• _AIM_:
Decide whether each statement agrees with the TEI Lex-0 text below: (a) TEI Lex-0 treats <profileDesc> as optional; (b) projects that create private-use language tags should document them explicitly in the header; (c) the medium of a language variety is recorded with <channel>. Answer yes or no for each and quote the deciding words of the text.

For an explanation of how to encode a taxonomy of domain labels to be used for encoding usage labels, see section on hierarchical usage labels.
1.3. Profile description
In TEI P5, <profileDesc> is an optional element, whereas in TEI Lex-0, it is required: <profileDesc> itself requires <langUsage> and <langUsage> requires at least one <language> element. This is because for any lexical or lexicographic resource, it is essential to identify and record the language(s) used as part of the resource metadata.
Regarding the use of the required attribute role and its possible values (objectLanguage, workingLanguage, sourceLanguage or targetLanguage), see the specification details for <language>.
1.3.1. Language profiles
Lexicographic resources often deal not only with well-established languages, but also with language varieties: historical stages, regional dialects, sociolects, writing conventions, or project-specific subsets of a language. TEI Lex-0 requires that each language (or variety) used in the resource be identified with a standard language tag, and described in a structured way in the TEI header.
At the level of identification, TEI Lex-0 follows established practice: use IETF BCP 47 language tags (usually grounded in ISO 639) wherever possible. Because language varieties are not exhaustively standardized, projects may need to create private-use tags. If you do so, make sure to document them explicitly in the header so that the meaning of each tag is clear to both humans and software.
In TEI Lex-0, language profiles are recorded in profileDesc/langUsage. Each <language> element provides:
- a required identifier (ident) and a required functional role (role) such as objectLanguage or workingLanguage;
- one or more human-readable names (<name>), optionally multilingual using xml:lang;
- optional additional identifiers (<ident>) and descriptive metadata that characterize a language variety.
<language ident="en" role="objectLanguage">English</language> This remains technically valid for backwards compatibility. Moving forward, however, users are strongly encouraged to follow this pattern: <language ident="en" role="objectLanguage">
<name>English</name>
</language> so that the language name can be processed consistently alongside other descriptive dimensions in a way that is compatible with ISO 21636. The most common of these dimensions are:- space (where the variety is used), using <settingDesc> with <place> or <listPlace>;
- time (when the variety is used), using <date> and its dating attributes;
- social group (who uses the variety), using <personGrp> (and, when needed, <langKnowledge>);
- medium (how it is communicated), using <channel> (e.g. spoken vs. written).

• _GIVEN MATERIAL_:
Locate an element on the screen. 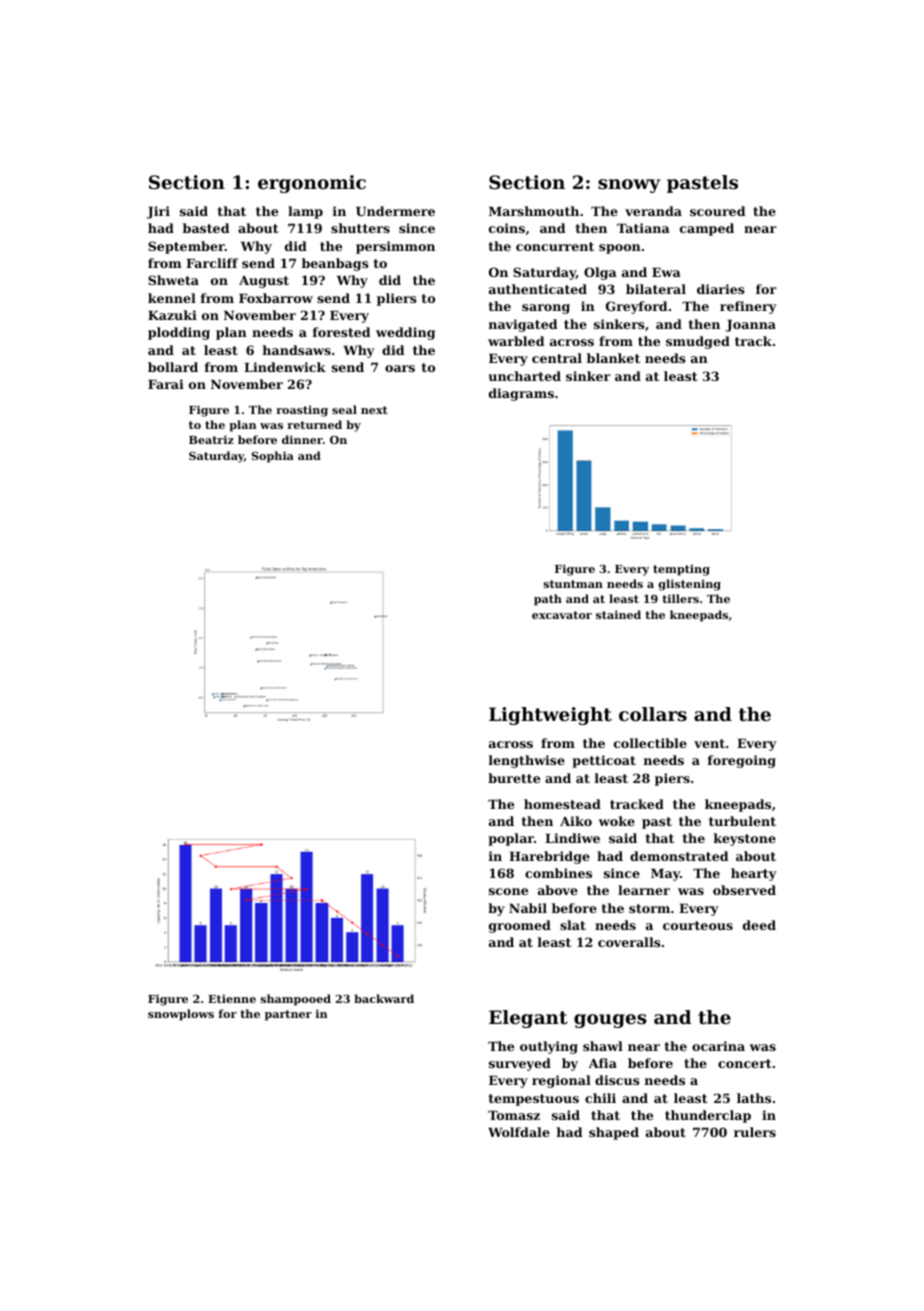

• _TASK RESULT_:
(a) No: "In TEI P5, <profileDesc> is an optional element, whereas in TEI Lex-0, it is required"
(b) Yes: "If you do so, make sure to document them explicitly in the header"
(c) Yes: "medium (how it is communicated), using <channel>"